Controlling Iraqi Oil PDF Print E-mail
Iraq

United Press International, Nick Mottern, 19/6/2008

"Americans remain optimistic that a last minute deal can be reached," reported The Wall Street Journal in its June 14-15, 2008 edition, describing an impasse over an extraordinary long-term "security" deal between the United States and Iraqi governments that would keep U.S. troops in Iraq for many, many years.

Gina Chon, reporting from Baghdad, was not referring to the American public. She was referring only to a statement by the State Department's Iraq coordinator, David Satterfield, who, she said in breezy style, "is in town for the negotiations" on the deal, which is opposed by an increasing number of Iraqis because it would make Iraq a captive state of the United States.

Oil was not mentioned in connection with Satterfield's negotiations. Nor was oil mentioned in the negotiation reports in The New York Times or Financial Times. In fact, it has been the practice of the major media to avoid mentioning oil in connection with military activity in Iraq; something also common in the Congress, all following the lead of the Bush administration.

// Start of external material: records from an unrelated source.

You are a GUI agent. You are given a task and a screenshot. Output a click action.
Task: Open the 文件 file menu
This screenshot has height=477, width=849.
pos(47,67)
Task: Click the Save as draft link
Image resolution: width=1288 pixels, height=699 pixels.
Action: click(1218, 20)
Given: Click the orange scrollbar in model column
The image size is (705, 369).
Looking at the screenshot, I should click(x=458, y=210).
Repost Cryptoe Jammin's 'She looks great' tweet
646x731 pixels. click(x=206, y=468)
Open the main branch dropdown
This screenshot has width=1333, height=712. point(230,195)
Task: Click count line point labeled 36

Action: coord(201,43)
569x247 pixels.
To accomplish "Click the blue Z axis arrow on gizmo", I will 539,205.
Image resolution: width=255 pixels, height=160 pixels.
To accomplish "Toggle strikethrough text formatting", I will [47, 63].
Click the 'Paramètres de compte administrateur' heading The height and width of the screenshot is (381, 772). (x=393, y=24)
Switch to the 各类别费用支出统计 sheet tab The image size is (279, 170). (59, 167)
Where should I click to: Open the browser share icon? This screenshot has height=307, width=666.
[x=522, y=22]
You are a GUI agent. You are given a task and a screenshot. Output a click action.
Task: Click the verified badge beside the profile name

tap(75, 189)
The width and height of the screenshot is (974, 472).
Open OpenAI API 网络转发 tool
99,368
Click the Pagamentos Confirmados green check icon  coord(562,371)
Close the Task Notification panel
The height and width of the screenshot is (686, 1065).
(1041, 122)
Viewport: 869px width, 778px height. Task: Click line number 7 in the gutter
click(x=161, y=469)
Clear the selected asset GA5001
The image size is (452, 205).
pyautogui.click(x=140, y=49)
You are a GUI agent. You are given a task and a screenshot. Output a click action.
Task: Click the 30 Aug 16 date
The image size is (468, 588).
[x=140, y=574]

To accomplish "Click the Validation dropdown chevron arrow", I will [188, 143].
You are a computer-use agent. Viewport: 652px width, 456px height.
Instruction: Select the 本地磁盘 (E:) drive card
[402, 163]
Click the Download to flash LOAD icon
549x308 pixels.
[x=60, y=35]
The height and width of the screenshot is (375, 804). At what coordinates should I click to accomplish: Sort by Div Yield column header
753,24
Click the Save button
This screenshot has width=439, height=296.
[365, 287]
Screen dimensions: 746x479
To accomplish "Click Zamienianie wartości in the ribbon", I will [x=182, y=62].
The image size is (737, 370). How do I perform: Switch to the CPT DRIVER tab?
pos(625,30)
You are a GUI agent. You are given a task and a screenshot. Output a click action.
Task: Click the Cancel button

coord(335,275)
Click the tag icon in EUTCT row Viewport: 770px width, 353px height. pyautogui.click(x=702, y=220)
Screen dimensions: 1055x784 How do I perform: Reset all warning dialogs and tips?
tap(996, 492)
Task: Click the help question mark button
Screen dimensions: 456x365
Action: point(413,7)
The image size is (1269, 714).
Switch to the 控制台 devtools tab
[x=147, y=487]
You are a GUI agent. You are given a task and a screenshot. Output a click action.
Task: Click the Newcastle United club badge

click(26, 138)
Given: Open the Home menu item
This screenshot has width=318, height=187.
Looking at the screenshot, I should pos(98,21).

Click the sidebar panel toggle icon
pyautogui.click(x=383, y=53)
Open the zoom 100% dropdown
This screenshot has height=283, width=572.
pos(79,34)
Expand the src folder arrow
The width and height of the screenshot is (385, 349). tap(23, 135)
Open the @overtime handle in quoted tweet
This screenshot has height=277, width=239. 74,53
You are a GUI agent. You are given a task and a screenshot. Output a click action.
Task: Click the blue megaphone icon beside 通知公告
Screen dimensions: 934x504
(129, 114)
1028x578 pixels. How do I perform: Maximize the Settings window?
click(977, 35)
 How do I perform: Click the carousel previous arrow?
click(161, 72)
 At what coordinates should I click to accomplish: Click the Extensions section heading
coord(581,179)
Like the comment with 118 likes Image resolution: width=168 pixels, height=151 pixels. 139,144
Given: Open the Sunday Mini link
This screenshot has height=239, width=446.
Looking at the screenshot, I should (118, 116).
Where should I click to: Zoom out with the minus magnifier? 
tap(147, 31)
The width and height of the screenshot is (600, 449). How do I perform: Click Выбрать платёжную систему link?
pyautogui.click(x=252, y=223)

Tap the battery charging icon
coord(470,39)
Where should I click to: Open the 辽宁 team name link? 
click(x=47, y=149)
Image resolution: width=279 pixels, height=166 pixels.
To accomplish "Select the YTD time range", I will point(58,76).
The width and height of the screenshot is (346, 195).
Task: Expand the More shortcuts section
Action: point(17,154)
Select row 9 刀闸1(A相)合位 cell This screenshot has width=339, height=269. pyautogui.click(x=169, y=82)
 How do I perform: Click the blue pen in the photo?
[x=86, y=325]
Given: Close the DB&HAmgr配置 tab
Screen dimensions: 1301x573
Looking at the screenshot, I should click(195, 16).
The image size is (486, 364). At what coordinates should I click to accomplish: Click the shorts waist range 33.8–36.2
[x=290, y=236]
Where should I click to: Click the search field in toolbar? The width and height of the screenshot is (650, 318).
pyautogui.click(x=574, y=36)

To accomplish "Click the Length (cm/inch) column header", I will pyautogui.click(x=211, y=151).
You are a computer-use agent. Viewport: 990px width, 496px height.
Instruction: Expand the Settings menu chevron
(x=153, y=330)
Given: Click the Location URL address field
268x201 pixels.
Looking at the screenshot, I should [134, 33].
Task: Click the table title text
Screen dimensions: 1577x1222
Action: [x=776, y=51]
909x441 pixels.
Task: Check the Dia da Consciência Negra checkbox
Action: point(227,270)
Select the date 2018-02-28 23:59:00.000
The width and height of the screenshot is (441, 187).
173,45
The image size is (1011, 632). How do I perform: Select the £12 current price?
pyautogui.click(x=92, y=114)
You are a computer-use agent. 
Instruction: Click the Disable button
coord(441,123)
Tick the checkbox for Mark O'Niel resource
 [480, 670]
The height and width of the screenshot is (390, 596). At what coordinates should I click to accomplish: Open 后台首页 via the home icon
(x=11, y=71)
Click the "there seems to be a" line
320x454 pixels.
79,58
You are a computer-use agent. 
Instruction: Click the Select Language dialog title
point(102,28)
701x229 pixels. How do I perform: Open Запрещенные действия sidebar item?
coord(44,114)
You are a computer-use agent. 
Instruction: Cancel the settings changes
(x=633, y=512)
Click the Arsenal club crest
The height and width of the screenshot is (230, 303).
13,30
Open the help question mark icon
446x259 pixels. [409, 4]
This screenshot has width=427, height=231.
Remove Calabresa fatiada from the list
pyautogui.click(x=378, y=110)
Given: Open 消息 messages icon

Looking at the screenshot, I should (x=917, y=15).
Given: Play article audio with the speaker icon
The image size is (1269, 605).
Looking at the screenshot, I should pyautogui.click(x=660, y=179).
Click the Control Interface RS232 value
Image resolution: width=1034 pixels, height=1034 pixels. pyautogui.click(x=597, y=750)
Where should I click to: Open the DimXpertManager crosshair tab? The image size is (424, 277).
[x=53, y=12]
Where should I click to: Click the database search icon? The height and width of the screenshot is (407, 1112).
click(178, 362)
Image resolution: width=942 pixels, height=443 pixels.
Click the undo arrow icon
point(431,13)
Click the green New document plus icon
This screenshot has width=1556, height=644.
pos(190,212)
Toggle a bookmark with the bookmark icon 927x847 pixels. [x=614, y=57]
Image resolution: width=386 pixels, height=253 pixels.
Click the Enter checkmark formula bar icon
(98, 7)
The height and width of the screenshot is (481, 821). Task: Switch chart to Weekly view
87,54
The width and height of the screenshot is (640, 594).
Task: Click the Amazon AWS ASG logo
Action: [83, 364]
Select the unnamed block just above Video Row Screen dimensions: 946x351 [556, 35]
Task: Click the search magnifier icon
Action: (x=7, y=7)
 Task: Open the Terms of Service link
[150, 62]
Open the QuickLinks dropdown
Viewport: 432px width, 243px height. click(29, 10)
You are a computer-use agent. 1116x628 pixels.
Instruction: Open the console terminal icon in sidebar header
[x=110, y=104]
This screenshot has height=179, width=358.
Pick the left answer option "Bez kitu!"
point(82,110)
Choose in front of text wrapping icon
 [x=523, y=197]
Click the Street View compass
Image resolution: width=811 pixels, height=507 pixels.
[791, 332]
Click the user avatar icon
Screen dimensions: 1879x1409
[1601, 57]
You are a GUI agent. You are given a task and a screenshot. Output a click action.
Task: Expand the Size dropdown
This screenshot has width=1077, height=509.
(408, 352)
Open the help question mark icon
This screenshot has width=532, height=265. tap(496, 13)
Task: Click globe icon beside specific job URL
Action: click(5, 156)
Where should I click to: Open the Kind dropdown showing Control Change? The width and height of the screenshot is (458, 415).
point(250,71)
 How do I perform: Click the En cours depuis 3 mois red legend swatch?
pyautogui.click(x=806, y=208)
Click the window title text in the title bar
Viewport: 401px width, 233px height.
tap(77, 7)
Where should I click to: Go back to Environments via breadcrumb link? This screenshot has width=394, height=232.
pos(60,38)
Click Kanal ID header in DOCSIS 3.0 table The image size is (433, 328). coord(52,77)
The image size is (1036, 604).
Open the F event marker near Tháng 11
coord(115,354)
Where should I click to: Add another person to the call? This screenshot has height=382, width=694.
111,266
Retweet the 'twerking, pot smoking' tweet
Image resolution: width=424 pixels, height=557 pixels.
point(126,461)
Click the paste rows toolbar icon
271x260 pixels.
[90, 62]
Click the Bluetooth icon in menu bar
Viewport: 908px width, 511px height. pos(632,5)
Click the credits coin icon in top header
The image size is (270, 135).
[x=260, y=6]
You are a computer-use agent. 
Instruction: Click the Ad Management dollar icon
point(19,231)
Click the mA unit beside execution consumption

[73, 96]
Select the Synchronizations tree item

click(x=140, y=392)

But it is no coincidence that news of negotiations over the "security" agreement comes with news on June 19 that the occupied Iraqi government is getting ready to sign contracts with ExxonMobil, Shell, BP, Chevron and Total to assist in developing Iraq's vast oil fields, holding the world's third-largest reserves. Although the contracts are simply for services, not long-term production agreements, the contracts give the major oil companies a foot in the door.

That they are no-bid contracts given to these Western firms over Russian, Chinese and Indian competitors is exceptional and clearly a matter of an occupied government responding to pressure from the occupier.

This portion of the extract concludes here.